Paul Biya,« L’ordre règnera » : hommage aux forces et avertissement.

 

Dans un passage salué par des applaudissements nourris, Paul Biya a rendu hommage au « professionnalisme exemplaire » des Forces de défense et de sécurité, les érigeant en rempart contre le chaos. « Le Cameroun ne saurait tolérer une crise post-électorale aux retombées funestes », a-t-il averti, avant de marteler : « Je vous le garantis, l’ordre prévaudra. » Cette promesse sonne comme une mise en garde à peine voilée à l’encontre de toute contestation, d’autant plus que la stabilité est souvent invoquée dans ce pays pour justifier une gouvernance autoritaire.
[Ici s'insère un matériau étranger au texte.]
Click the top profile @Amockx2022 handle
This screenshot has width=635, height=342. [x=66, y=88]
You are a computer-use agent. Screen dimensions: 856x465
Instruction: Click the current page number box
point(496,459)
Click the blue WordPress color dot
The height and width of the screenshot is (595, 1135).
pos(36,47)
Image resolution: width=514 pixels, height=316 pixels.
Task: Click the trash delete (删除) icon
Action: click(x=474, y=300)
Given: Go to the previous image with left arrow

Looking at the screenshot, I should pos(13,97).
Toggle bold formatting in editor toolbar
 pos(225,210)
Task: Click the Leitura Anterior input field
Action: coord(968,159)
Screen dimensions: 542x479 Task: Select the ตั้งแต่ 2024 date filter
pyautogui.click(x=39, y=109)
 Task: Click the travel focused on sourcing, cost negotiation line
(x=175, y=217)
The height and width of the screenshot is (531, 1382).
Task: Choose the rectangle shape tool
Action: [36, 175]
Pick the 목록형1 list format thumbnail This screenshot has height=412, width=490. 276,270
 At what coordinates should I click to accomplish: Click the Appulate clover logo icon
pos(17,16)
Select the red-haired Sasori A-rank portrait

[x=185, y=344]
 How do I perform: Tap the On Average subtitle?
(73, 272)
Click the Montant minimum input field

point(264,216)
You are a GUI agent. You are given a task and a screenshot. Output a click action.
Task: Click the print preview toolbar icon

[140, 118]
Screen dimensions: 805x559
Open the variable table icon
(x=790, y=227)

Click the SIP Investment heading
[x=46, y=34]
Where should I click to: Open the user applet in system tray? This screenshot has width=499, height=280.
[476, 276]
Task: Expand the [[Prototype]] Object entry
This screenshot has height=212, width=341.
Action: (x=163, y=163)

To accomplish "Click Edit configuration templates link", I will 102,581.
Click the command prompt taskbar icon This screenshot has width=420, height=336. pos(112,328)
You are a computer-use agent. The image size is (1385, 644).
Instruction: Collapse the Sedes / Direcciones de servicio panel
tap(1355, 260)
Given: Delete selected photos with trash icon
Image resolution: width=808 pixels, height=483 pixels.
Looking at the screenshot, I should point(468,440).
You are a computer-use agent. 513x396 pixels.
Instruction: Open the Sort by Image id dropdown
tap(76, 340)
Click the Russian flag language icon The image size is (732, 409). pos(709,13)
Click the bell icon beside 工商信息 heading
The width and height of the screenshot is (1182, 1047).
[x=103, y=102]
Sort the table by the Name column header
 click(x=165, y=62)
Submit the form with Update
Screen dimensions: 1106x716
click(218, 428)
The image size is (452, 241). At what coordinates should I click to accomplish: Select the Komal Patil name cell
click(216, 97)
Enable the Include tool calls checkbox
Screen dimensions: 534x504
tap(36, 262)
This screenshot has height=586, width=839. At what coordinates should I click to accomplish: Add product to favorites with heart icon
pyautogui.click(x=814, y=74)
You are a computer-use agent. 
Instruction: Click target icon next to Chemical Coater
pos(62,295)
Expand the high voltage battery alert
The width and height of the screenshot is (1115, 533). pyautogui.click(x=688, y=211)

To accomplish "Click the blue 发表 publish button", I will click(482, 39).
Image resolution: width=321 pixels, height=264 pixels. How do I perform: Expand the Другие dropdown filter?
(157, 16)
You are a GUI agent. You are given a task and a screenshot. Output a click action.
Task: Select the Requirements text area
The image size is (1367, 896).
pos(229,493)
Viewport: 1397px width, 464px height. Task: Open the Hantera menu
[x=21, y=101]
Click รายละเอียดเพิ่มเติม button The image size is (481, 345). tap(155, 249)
Un programme annoncé sous le signe de l’inclusion

 

Conscient des tensions sociales, le président a esquissé les grandes lignes de son programme. D’abord, il a promis des initiatives ciblées en faveur des jeunes et des femmes, afin de canaliser les énergies et de renforcer l’inclusion. En outre, il a renouvelé son appel à la reddition des groupes armés dans les régions en crise : le Nord-Ouest et le Sud-Ouest, en proie à un conflit séparatiste, ainsi que l’Extrême-Nord, confronté aux incursions djihadistes. Présentées comme des leviers de cohésion, ces priorités suffiront-elles à convaincre les sceptiques ? L’avenir dira si les promesses présidentielles se traduiront en actes.

 

Une nation sur le fil

 

En conclusion, alors que le Cameroun oscille entre héritage autoritaire et aspirations démocratiques, cette investiture cristallise les paradoxes d’un pays en quête d’équilibre. Tandis que les applaudissements résonnent encore dans les travées du pouvoir, les murmures de la rue rappellent que la légitimité ne se décrète pas : elle se conquiert. Le septennat de Paul Biya s’ouvre sur un fil tendu, entre unité sacrée proclamée et défis persistants.

L’histoire retiendra que Paul Biya aura traversé les décennies comme un roc au sommet du pouvoir. Mais même les rocs finissent par fissurer sous la pression du temps et des peuples.